Ever wonder what goes on in our immigration courts? Well here’s an embarrassing, albeit troubling vignette.
The U.S. Office of Special Counsel (OSC) has filed a complaint with the Merit Systems Protection Board requesting disciplinary action against federal immigration Judge Carmene “Zsa Zsa” DePaulo for violating the Hatch Act. The Hatch Act prohibits partisan political activities by federal-government employees. Immigration judges are employees of the U.S. Department of Justice.
DePaulo (apparently no relation to the fabulous Hungarian actress, Zsa Zsa Gabor) is an immigration judge in Southern California. OSC says that DePaulo “promoted then-Presidential candidate Hillary Clinton’s plan for immigration reform during a deportation hearing over which DePaulo was presiding in March 2016.”
According to OSC, the subject of the hearing was facing not only deportation, but also a ten-year ban on reentry into the U.S. DePaulo opined that Clinton intended to change this “pretty harsh thing” (the ban on reentry) provided “the Senate becomes a Democratic body and there’s some hope that they can actually pass immigration legislation.” Republicans, DePaulo told the courtroom, “aren’t going to do anything” about immigration “if they can help it” other than to “try to deport everybody.”

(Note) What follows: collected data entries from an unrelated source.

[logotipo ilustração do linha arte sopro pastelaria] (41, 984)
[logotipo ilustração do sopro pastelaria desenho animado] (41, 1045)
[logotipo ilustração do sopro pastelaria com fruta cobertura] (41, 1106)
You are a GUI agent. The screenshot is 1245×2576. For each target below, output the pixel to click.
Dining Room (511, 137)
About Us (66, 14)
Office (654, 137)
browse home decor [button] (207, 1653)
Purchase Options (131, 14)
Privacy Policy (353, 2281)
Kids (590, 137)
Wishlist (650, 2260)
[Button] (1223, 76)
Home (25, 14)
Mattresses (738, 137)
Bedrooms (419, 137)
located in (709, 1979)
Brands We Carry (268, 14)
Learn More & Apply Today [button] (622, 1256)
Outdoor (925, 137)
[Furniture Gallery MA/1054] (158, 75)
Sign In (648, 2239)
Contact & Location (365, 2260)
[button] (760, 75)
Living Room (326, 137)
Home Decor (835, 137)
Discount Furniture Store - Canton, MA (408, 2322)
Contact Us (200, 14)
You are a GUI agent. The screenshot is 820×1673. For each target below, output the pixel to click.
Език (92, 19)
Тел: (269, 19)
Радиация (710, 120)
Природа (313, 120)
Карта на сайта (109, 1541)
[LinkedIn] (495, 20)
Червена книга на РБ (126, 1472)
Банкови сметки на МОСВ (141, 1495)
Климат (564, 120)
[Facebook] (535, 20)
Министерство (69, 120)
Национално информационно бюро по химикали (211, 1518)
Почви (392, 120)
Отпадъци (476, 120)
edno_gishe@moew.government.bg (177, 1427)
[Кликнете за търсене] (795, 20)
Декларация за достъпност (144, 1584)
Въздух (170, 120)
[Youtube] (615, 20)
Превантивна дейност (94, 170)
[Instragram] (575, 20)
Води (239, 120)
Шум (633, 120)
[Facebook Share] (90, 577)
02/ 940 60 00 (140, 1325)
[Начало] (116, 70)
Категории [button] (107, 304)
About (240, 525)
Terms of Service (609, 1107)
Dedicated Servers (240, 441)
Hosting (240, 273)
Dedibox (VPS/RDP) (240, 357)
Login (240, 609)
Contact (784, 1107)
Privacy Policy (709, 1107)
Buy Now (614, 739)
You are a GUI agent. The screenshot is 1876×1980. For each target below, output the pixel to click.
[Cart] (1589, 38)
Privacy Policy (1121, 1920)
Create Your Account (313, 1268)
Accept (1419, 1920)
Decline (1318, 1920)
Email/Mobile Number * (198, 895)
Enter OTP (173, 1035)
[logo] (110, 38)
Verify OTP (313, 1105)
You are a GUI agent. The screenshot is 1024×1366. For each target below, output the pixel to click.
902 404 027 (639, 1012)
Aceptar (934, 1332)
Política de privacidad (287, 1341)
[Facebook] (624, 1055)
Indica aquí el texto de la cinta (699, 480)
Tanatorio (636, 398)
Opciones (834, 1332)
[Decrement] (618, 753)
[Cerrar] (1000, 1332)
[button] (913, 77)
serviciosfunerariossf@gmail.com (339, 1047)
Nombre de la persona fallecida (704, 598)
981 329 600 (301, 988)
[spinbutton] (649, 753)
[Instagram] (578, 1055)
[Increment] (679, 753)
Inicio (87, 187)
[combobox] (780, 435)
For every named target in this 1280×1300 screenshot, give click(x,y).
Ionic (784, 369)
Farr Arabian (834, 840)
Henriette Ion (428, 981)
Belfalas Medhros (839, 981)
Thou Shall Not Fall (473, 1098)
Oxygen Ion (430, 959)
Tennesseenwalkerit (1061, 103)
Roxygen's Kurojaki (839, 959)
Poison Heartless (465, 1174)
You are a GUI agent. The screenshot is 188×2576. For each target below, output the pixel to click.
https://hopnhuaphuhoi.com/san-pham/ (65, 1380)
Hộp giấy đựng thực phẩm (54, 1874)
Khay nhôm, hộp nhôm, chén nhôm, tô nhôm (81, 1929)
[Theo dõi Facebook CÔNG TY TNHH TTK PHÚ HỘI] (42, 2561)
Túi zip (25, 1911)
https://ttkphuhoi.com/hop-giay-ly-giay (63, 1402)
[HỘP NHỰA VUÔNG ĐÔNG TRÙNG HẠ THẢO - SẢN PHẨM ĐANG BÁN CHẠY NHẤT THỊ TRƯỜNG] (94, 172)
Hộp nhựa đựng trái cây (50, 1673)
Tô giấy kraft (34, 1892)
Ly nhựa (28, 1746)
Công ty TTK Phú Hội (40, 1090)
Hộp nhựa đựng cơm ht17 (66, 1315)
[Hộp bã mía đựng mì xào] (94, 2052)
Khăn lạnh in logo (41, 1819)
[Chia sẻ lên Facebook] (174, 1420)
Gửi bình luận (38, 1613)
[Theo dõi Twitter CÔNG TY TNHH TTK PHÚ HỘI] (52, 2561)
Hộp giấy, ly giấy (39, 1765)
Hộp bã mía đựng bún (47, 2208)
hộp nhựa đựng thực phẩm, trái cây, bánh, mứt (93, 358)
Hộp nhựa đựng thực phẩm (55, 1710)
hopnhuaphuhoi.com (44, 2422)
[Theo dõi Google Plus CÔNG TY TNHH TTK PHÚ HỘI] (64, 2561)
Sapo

As the OSC’s Special Counsel Henry J. Kerner said, “When a federal immigration judge in a public setting uses her position to advocate for partisan campaign outcomes, that’s a real problem.” Kerner said the judge was in clear violation of the Hatch Act because she was engaging in political activity while on duty and using her official position to influence, interfere with, or affect the result of the election.
DePaulo’s attitude is symptomatic of the problems in our federal immigration-court system. The backlog of immigration cases increased dramatically during the Obama administration due in part to a substantial slowdown in the handling of individual cases by immigration judges. Many of these judges were appointed by President Obama and went to great lengths to delay hearings, granting frequent continuances to avoid finding that aliens in the country illegally were not entitled to remain in the U.S.
How significant was the slowdown? According to the Government Accountability Office, it took around 42 days to complete a removal case in 2006. By 2015, that had increased 700 percent, to 336 days. Immigration judges such as Carmene “Zsa Zsa” DePaulo who don’t want to actually enforce federal immigration law are part of the problem.
OSC notes that a Hatch Act violation can result in demotion, suspension, removal from employment, and debarment. At that 2016 hearing, Judge DePaulo demonstrated that she has neither the impartiality nor the judgment to be an immigration judge. She should not be an employee of the federal government, and she certainly should not be presiding over immigration cases.